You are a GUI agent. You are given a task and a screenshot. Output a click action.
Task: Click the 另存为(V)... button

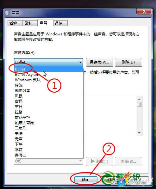(100, 62)
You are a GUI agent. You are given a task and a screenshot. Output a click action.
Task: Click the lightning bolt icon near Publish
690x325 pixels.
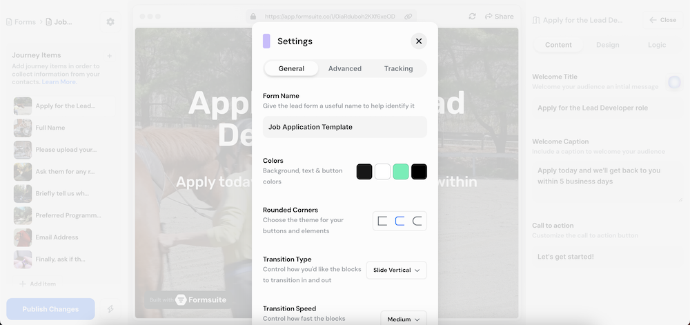(x=110, y=309)
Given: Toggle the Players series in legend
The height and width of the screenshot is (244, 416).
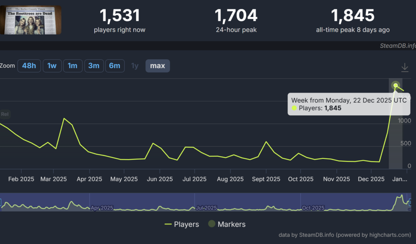Looking at the screenshot, I should tap(182, 224).
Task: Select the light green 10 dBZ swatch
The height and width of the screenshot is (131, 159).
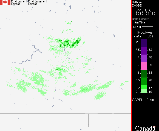Action: [x=144, y=91]
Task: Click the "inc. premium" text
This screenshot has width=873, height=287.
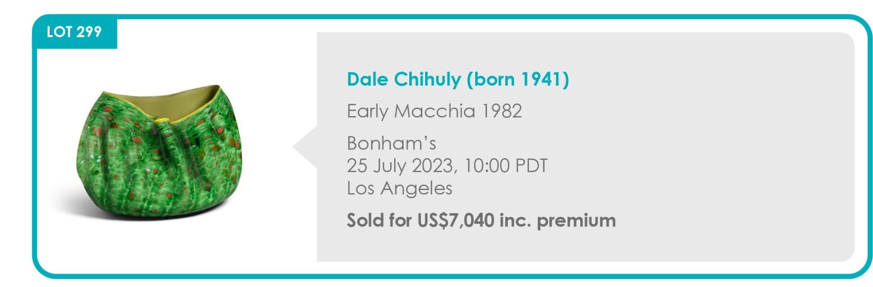Action: [557, 220]
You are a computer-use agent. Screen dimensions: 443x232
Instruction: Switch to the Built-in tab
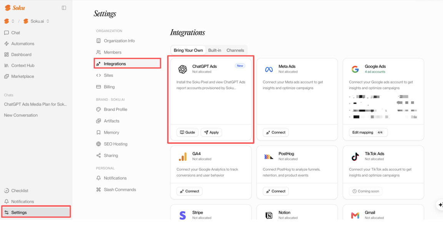[x=215, y=50]
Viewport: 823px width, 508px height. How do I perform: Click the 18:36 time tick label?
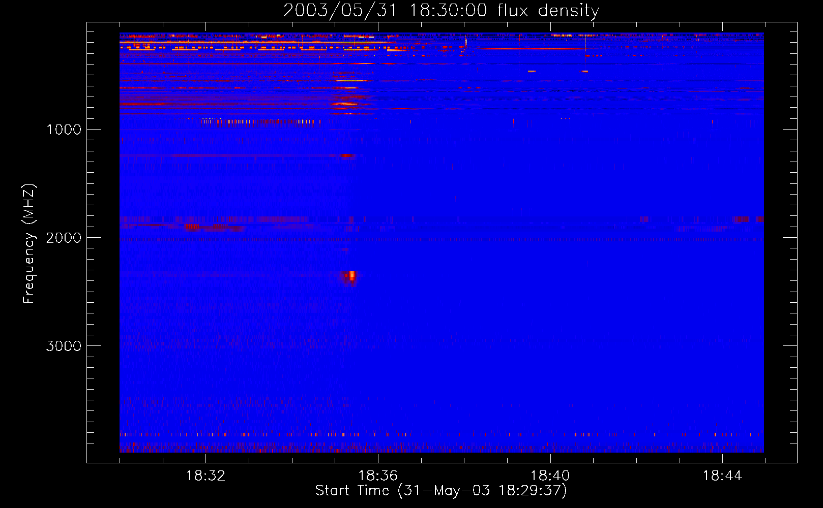pyautogui.click(x=377, y=476)
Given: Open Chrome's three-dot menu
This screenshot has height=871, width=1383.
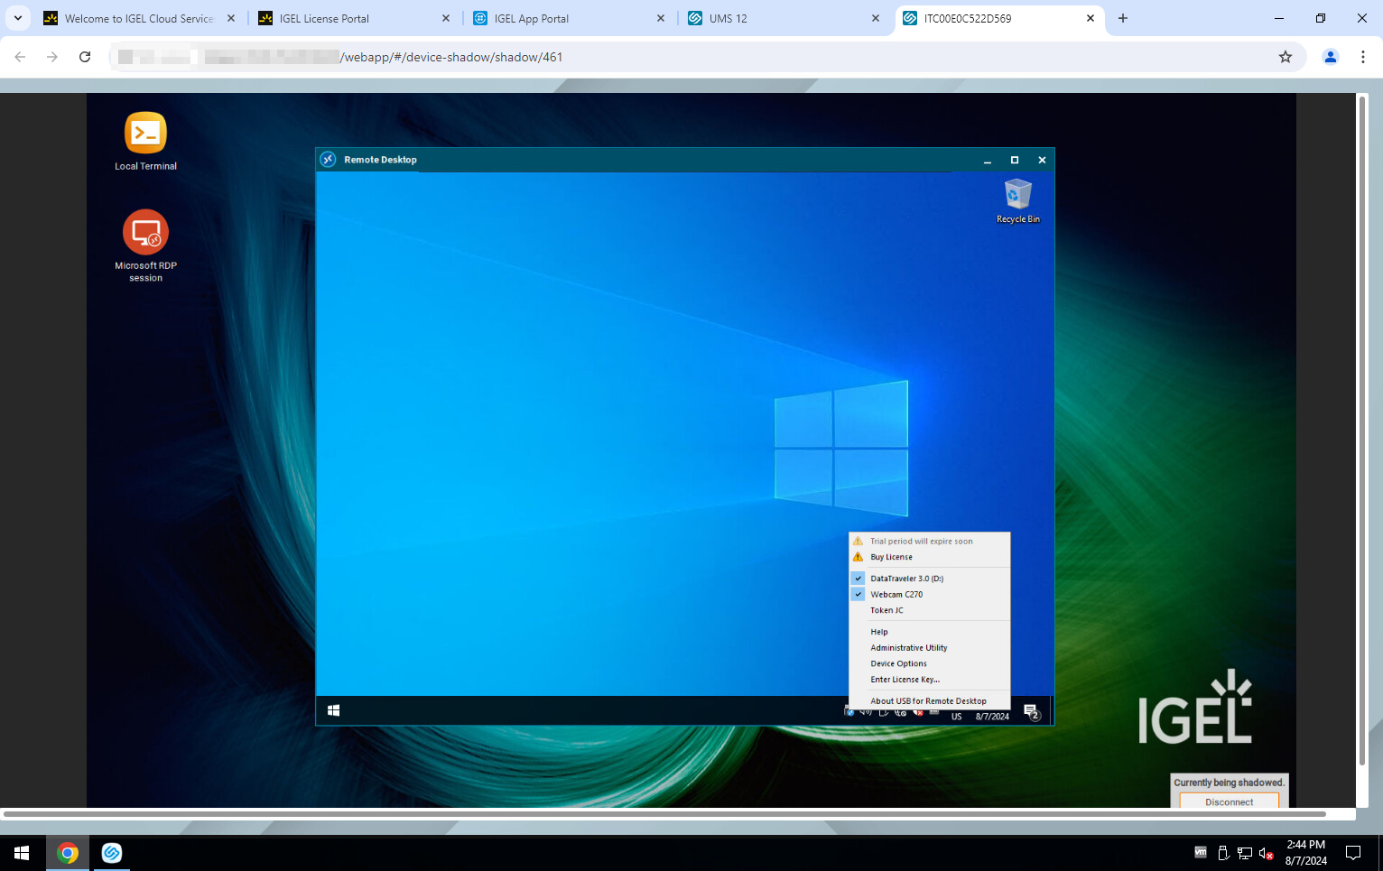Looking at the screenshot, I should (1363, 57).
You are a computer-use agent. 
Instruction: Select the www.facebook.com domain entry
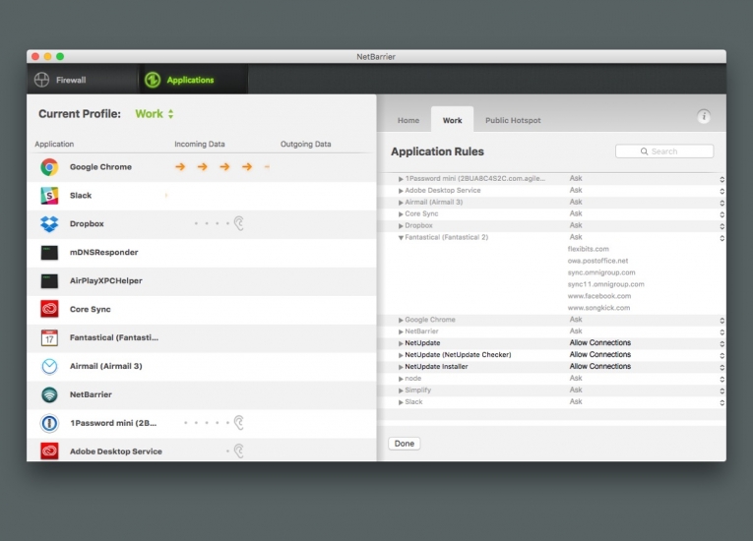tap(598, 296)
★ ★ ★
- Description of the task -
Repeat, exactly and in full, every entry in the data, but not the pictures.

- Expected answer -
You are a GUI agent. You are given a task and a screenshot. Output a click action.
Task: Click the 另存为(V)... button

(100, 62)
You are a GUI agent. You are given a task and a screenshot. Output a click action.
Task: Click the lightning bolt icon near Publish
690x325 pixels.
(x=110, y=309)
Given: Toggle the Players series in legend
The height and width of the screenshot is (244, 416).
Looking at the screenshot, I should tap(182, 224).
Task: Select the light green 10 dBZ swatch
The height and width of the screenshot is (131, 159).
Action: [x=144, y=91]
Task: Click the "inc. premium" text
This screenshot has width=873, height=287.
Action: [557, 220]
You are a computer-use agent. Screen dimensions: 443x232
Instruction: Switch to the Built-in tab
[x=215, y=50]
Viewport: 823px width, 508px height. How do I perform: Click the 18:36 time tick label?
pyautogui.click(x=377, y=476)
Given: Open Chrome's three-dot menu
This screenshot has height=871, width=1383.
Looking at the screenshot, I should (1363, 57).
You are a computer-use agent. 
Instruction: Select the www.facebook.com domain entry
tap(598, 296)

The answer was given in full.